Chapter 1 Introduction
This book is about doing data science at the command line. Our aim is to make you a more efficient and productive data scientist by teaching you how to leverage the power of the command line.
Having both the terms data science and command line in the title requires an explanation. How can a technology that is over 50 years old1 be of any use to a field that is only a few years young?
Today, data scientists can choose from an overwhelming collection of exciting technologies and programming languages. Python, R, Hadoop, Julia, Pig, Hive, and Spark are but a few examples. You may already have experience in one or more of these. If so, then why should you still care about the command line for doing data science? What does the command line have to offer that these other technologies and programming languages do not?
These are all valid questions. In this first chapter I will answer these questions as follows. First, I provide a practical definition of data science that will act as the backbone of this book. Second, I’ll list five important advantages of the command line. Third, I demonstrate the power and flexibility of the command line through a real-world use case.

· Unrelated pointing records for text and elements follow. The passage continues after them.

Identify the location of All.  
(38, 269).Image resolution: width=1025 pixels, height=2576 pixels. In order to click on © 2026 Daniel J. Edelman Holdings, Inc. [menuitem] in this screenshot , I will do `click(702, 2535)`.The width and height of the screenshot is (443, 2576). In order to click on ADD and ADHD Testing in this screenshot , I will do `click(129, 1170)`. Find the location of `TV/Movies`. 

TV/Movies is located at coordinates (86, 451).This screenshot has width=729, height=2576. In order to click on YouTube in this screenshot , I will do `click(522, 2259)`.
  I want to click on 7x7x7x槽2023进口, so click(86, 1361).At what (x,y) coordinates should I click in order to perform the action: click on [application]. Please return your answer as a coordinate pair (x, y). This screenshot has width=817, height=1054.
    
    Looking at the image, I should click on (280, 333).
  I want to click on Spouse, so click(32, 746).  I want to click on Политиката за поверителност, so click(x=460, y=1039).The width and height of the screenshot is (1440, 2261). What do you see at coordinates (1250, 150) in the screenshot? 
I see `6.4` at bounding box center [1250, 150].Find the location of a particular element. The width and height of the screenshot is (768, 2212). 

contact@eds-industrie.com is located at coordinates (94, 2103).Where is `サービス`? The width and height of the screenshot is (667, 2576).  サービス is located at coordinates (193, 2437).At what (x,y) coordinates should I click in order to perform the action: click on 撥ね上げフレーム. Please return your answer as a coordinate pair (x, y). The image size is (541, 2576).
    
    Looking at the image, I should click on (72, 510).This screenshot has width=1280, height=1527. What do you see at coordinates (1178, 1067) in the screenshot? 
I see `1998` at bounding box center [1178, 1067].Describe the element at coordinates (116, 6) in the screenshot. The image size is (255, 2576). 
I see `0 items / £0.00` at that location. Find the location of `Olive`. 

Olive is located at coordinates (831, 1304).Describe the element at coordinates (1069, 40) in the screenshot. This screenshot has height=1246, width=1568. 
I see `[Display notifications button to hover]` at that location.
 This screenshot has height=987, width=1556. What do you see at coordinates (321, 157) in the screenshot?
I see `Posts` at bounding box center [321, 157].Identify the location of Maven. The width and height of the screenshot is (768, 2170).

By the end of this chapter I hope to have convinced you that the command line is indeed worth learning for doing data science.
In this chapter, you’ll learn:
- A practical definition of data science
- What the command line is exactly and how you can use it
- Why the command line is a wonderful environment for doing data science
1.2 Data Science is OSEMN
The field of data science is still in its infancy, and as such, there exist various definitions of what it encompasses. Throughout this book I employ a very practical definition by Mason and Wiggins (2010). They define data science according to the following five steps: (1) obtaining data, (2) scrubbing data, (3) exploring data, (4) modeling data, and (5) interpreting data. Together, these steps form the OSEMN model (which is pronounced as awesome). This definition serves as the backbone of this book because each step, (except step 5, interpreting data, which I explain below) has its own chapter. Below I explain what each step entails.
1.2.1 Obtaining Data
Without any data, there is little data science you can do. So the first step is the obtain data. Unless you are fortunate enough to already possess data, you may need to do one or more of the following:
- Download data from another location (e.g., a webpage or server)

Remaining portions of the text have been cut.